The contributions Eastern and Central European Member States make to the European Medicines Regulatory Network (EMRN) was the topic of the first session of the Fifth Annual TOPRA Annual Symposium in Budapest.
Eastern European Agencies challenge European Medicines Regulatory Network design
What contributions are the Eastern and Central European Member States making to the European Medicines Regulatory Network (EMRN)? This was the topic of the first session of the Fifth Annual TOPRA (The Organization for Professionals in Regulatory Affairs) Annual Symposium in Budapest which opened today.
Professor Tamas Paal, current President of the Országos Gyógyszerészeti Intézet (National Institute of Pharmacy) Operative Board and former Director General, spoke candidly and directly of the many pressures on National Medicines Authorities. He stated that they were always expected to have answers for politicians, media and the Courts. Regulators are always expected to take responsibility for the medicines used in the country, regardless of what process by which they are approved or where the decision was taken (CHMP, RMS, etc.).
Prof. Paal briefly commented upon the strengths of the current system-namely the opportunity to participate in international working groups and the Heads of Medicines Agencies work. However he used most of his presentation to challenge the conventional wisdom-he looked at the downsides of the integration of processes across the EU and raised number of truly confounding questions. For instance, what value to health outcomes does the irrationally high increase of applications offer? Why are there so many processes and possible routes by which a single compound can achieve authorisation or extension? And finally, why in recent years have we seen a dramatic increase in the number of graduates who are managing processes instead of undertaking scientific evaluation? These questions are ones for which the current framework offers few answers. However, according to Prof. Paal, more thinking needs to be done to mitigate these worrying trends of the current arrangements. Failure to do so poses serious risk to both the legitimacy of the overall system and public health, though, on balance, he still sees that the pros sill outweigh the cons.
Dr. Kristen Raudsepp, Director General of Ravimiamet (State Agency for Medicine in Estonia), offered her views as the head of the Agency in one of the EU's smallest states. She discussed the alignment of resources and motivations in agencies across the EU. She portrayed three kinds of agencies-those with the resources and motivation to participate; those with no resources but the motivation; and those with resources but no motivation to make a difference. She said that this is demonstrated by data on started procedures in 2007/8. Of 30 potential agencies, only 12 were a Reference Member State, with the majority doing no Mutual Recognition Procedure or Decentralised Procedures at all.

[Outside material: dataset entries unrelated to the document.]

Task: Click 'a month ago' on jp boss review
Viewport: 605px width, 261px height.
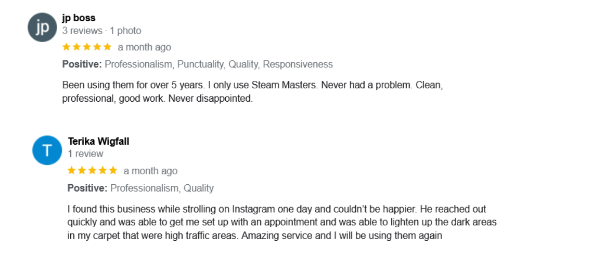Action: [x=144, y=47]
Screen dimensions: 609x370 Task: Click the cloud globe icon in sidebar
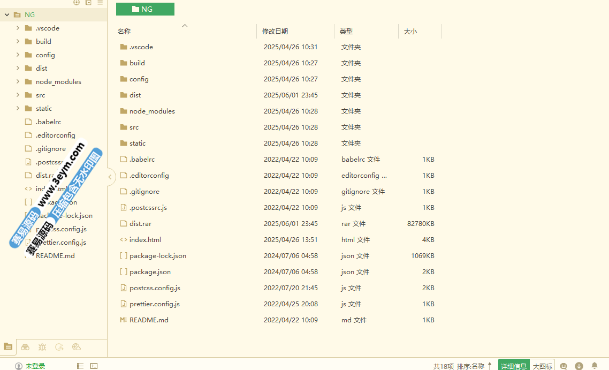(77, 347)
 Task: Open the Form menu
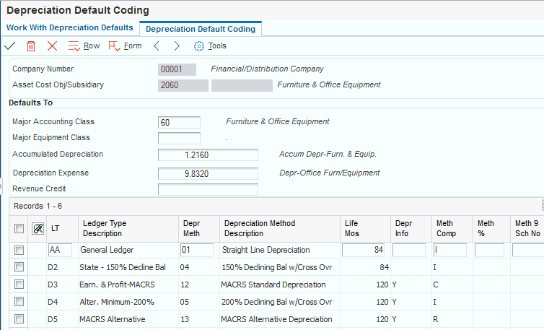pos(126,45)
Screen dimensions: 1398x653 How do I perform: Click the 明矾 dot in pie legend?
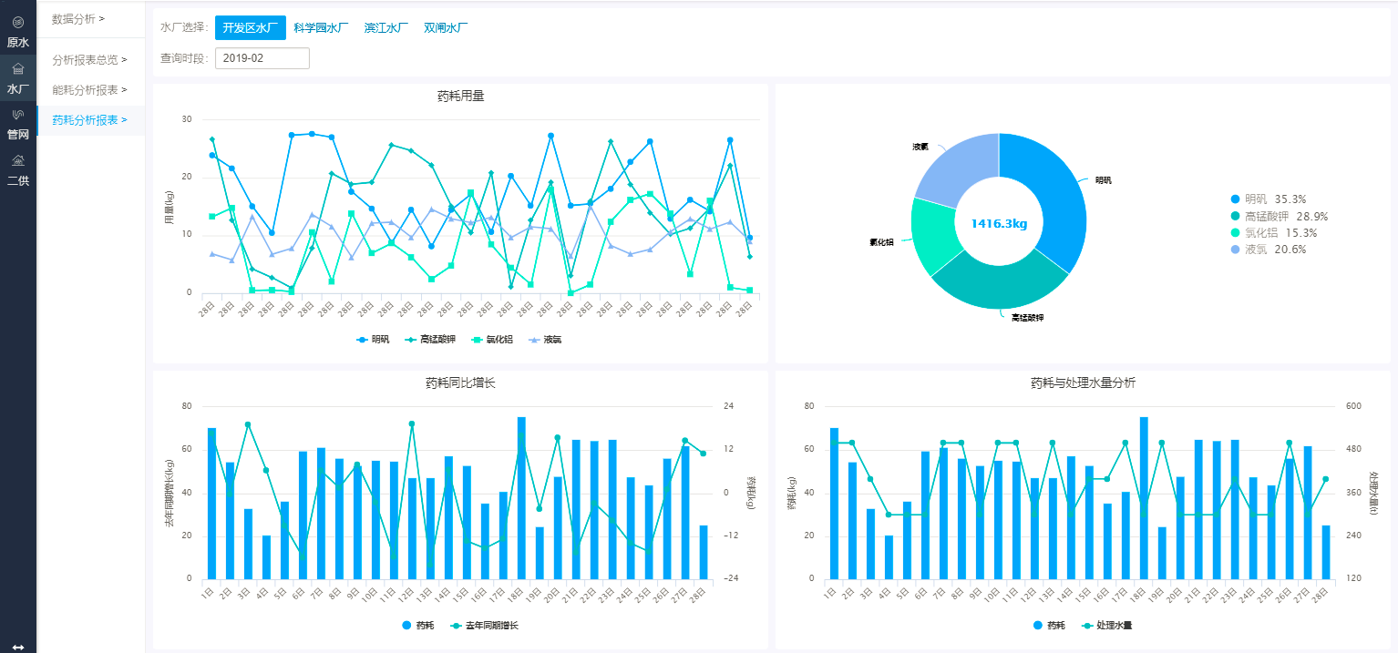[x=1235, y=199]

Despite having a budget of only ? 2.5 million and 85 staff in total, her agency continues to be very active, contributing where possible. Why is it, she asked, that with more Member States now than before, resource is a bigger issue than ever before? More Member States and the nature of the procedures themselves should lessen workload, not make it more burdensome. Dr. Raudsepp advocated that the rules be urgently reconsidered-they create unintended outcomes where the hardest working competent authorities attract more work and this discourages potential contributions from new participants.
Other presenters offered an industry perspective, finding their own flaws in the current arrangements. In concluding the session, Prof. Paal stated that this had not been a negative session-rather presenters offered a critical evaluation of a system that goes some way to achieve its aims, but needs to be further refined to make for more manageable workloads for agencies and, ultimately, better outcomes for everyone in the future.